What makes the dramatic scenes in “Kabisera” effective is the director’s restrained manner in showing anger and grief. There are really no big scenes here – no sermon at the mount, no splashing of boiling water on the tormentor’s face, no lengthy dialogues that end in face slapping. Here, Aunor kept her emotions in check to portray grief.
Personally, her most outstanding moment in the film include the court scene where she narrates her husband’s gruesome murder and her telephone conversation with her fugitive son. Quietly, Aunor simply lets her emotions flow without turning the scene into a big and lavish display of emotional fireworks.

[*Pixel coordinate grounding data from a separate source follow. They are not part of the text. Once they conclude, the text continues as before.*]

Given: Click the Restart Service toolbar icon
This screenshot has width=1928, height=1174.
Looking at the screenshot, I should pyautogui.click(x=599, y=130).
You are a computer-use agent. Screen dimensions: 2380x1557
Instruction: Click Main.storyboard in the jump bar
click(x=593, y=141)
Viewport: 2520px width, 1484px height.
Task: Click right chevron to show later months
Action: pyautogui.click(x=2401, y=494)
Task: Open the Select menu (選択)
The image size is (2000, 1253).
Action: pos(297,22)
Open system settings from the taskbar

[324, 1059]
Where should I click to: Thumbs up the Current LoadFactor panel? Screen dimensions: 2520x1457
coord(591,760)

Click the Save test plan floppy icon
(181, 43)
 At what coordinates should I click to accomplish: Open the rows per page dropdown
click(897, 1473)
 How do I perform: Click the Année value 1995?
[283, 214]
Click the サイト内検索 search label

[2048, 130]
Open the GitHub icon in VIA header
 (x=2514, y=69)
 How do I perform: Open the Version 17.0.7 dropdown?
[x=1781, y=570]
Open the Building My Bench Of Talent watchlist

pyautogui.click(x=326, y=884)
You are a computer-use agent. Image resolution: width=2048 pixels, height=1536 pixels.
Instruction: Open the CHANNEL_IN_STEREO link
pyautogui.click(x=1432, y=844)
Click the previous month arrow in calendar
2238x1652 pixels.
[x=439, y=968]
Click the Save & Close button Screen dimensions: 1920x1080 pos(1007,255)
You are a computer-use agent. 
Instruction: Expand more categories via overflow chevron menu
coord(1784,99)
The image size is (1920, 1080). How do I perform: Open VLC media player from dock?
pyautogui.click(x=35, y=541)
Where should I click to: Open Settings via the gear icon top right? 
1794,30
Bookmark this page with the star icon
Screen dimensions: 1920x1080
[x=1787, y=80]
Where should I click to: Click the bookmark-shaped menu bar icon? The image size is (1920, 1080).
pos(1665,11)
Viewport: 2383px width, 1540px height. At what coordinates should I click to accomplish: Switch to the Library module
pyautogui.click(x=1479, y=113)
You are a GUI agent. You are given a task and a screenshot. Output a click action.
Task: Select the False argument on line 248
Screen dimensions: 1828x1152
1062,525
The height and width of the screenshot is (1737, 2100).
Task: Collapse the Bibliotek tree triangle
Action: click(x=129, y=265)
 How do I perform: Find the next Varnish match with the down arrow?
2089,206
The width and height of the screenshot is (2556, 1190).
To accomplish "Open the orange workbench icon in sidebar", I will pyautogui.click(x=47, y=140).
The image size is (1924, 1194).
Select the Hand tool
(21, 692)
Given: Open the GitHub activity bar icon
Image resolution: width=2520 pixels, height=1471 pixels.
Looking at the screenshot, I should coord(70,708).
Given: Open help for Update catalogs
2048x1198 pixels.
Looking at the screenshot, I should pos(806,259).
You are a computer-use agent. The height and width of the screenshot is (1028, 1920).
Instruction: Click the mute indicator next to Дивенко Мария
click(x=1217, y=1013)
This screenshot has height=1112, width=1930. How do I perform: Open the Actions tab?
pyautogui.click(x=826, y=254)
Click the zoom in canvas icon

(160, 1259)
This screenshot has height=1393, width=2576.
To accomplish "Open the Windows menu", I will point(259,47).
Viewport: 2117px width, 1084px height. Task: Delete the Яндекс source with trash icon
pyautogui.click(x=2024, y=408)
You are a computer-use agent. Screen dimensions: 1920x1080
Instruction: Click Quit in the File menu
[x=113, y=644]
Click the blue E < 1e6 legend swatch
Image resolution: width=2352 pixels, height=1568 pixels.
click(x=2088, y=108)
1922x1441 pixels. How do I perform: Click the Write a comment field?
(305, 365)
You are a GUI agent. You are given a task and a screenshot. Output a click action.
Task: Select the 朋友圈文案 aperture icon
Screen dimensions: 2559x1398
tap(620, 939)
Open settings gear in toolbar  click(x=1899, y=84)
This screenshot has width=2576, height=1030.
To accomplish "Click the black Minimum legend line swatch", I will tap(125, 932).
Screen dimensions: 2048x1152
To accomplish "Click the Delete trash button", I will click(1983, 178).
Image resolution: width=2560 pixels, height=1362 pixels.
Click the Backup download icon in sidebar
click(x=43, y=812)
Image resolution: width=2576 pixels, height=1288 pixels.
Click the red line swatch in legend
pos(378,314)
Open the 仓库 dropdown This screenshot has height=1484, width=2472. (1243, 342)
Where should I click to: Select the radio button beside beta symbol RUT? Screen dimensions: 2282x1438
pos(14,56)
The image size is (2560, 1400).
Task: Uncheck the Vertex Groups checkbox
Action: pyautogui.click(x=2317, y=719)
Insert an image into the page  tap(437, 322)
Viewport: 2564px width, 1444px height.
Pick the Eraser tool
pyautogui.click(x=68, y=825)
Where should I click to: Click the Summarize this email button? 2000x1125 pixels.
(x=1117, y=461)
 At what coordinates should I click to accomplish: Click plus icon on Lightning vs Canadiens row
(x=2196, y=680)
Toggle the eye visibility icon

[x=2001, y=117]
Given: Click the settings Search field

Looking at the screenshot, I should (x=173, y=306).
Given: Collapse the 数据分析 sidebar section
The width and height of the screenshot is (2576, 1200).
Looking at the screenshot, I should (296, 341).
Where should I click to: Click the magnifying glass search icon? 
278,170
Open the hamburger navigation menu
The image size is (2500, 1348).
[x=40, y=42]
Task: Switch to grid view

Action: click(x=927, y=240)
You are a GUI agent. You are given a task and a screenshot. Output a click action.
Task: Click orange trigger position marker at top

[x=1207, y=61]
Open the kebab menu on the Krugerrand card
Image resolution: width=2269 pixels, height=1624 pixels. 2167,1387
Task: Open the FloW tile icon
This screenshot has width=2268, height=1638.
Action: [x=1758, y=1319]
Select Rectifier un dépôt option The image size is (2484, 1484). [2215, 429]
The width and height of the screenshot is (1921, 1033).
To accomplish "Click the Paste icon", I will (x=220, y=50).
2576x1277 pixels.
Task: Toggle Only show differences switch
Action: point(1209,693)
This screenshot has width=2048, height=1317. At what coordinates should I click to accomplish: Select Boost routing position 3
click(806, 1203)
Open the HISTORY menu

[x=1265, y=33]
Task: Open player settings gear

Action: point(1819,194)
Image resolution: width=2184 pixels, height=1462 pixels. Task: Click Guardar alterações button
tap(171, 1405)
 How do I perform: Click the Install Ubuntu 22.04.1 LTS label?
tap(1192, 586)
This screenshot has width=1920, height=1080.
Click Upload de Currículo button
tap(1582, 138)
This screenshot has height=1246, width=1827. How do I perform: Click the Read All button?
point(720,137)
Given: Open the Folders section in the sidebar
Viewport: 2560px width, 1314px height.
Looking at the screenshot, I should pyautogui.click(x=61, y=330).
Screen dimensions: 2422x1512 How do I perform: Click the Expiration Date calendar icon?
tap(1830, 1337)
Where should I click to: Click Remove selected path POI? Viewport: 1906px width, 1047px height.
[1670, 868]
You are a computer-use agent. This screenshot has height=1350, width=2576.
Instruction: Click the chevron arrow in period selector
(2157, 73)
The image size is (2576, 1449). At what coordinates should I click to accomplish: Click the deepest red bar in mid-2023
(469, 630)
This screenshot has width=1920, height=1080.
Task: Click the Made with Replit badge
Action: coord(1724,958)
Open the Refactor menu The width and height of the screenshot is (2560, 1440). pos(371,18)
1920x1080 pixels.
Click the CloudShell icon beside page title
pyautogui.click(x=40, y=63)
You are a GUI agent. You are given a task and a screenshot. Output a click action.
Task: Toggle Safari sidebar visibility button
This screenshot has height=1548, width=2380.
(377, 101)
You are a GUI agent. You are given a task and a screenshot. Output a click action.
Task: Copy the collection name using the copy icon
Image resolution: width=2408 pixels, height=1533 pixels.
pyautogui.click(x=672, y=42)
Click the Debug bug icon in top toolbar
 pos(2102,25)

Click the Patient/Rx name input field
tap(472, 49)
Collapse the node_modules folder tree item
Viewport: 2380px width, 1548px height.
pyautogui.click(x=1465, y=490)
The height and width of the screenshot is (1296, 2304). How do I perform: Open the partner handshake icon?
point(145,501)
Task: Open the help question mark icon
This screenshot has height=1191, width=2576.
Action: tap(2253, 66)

Equally touching was the scene where Mercy offers a bag of “puto” (rice cakes) to her attorney (Victor Neri) and to the head of the Human Rights Commission (played brilliantly by Ces Quesada). In this simple scene, Aunor shows her mastery of underacting. Her face shows the desperation of someone who seeks justice, but her actions show calmness. Here, Mercy shows how to plead with dignity and honor.
The effect is astounding – watching her in those scenes is like watching the news where victims narrate their tragedy: without fanfare, without drama but just telling their tales of horror and grief in a way that’s true and raw. Aunor’s scenes are painful to watch only because her portrayal of loss is simple and too real. Apparently, Aunor’s experiences in indie filmmaking has honed her into a finer artist – one who does not rely on big scenes and staged circumstances to create electricity.
What makes “Kabisera” timely and significant is that it never points an accusing finger at any entity. Unlike many of the politicians who love to grandstand and proclaim themselves as heroes and champions of human rights, “Kabisera” is quiet in its portrayal of loss, grief, and the arduous road to attain justice.